◆ Problem description ◆
The whole listing that follows should be printed again, unchanged.
________________
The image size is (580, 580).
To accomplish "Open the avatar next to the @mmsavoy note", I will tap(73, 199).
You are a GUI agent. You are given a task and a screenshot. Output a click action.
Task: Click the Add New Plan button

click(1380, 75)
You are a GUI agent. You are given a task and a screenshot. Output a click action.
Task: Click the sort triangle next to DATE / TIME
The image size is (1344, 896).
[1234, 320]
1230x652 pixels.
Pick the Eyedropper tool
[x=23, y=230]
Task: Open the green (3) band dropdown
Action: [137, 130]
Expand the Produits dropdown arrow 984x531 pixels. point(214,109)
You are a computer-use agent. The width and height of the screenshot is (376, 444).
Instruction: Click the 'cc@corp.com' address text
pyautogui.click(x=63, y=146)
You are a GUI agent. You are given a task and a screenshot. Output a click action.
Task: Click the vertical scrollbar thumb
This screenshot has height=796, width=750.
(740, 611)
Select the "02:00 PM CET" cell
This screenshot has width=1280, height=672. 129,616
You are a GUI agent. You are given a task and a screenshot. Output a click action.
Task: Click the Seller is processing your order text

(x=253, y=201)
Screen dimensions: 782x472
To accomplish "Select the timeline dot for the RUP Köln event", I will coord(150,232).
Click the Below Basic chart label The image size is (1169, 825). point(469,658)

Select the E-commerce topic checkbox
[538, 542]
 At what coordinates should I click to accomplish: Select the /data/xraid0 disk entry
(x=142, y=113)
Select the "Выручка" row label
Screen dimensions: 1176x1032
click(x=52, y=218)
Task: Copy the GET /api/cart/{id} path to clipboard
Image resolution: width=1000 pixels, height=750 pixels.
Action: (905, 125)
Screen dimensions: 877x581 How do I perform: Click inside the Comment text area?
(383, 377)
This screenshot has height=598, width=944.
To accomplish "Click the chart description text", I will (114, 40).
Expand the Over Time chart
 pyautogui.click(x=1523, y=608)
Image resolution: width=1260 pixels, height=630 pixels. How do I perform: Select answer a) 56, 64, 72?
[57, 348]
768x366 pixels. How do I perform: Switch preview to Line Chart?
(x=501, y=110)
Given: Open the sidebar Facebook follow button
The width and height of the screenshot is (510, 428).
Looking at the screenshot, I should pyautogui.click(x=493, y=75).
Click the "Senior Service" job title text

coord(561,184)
________________
◆ Exercise result ◆
The image size is (580, 580).
To accomplish "Open the avatar next to the @mmsavoy note", I will tap(73, 199).
You are a GUI agent. You are given a task and a screenshot. Output a click action.
Task: Click the Add New Plan button

click(1380, 75)
You are a GUI agent. You are given a task and a screenshot. Output a click action.
Task: Click the sort triangle next to DATE / TIME
The image size is (1344, 896).
[1234, 320]
1230x652 pixels.
Pick the Eyedropper tool
[x=23, y=230]
Task: Open the green (3) band dropdown
Action: [137, 130]
Expand the Produits dropdown arrow 984x531 pixels. point(214,109)
You are a computer-use agent. The width and height of the screenshot is (376, 444).
Instruction: Click the 'cc@corp.com' address text
pyautogui.click(x=63, y=146)
You are a GUI agent. You are given a task and a screenshot. Output a click action.
Task: Click the vertical scrollbar thumb
This screenshot has height=796, width=750.
(740, 611)
Select the "02:00 PM CET" cell
This screenshot has width=1280, height=672. 129,616
You are a GUI agent. You are given a task and a screenshot. Output a click action.
Task: Click the Seller is processing your order text

(x=253, y=201)
Screen dimensions: 782x472
To accomplish "Select the timeline dot for the RUP Köln event", I will coord(150,232).
Click the Below Basic chart label The image size is (1169, 825). point(469,658)

Select the E-commerce topic checkbox
[538, 542]
 At what coordinates should I click to accomplish: Select the /data/xraid0 disk entry
(x=142, y=113)
Select the "Выручка" row label
Screen dimensions: 1176x1032
click(x=52, y=218)
Task: Copy the GET /api/cart/{id} path to clipboard
Image resolution: width=1000 pixels, height=750 pixels.
Action: (905, 125)
Screen dimensions: 877x581 How do I perform: Click inside the Comment text area?
(383, 377)
This screenshot has height=598, width=944.
To accomplish "Click the chart description text", I will (114, 40).
Expand the Over Time chart
 pyautogui.click(x=1523, y=608)
Image resolution: width=1260 pixels, height=630 pixels. How do I perform: Select answer a) 56, 64, 72?
[57, 348]
768x366 pixels. How do I perform: Switch preview to Line Chart?
(x=501, y=110)
Given: Open the sidebar Facebook follow button
The width and height of the screenshot is (510, 428).
Looking at the screenshot, I should pyautogui.click(x=493, y=75).
Click the "Senior Service" job title text

coord(561,184)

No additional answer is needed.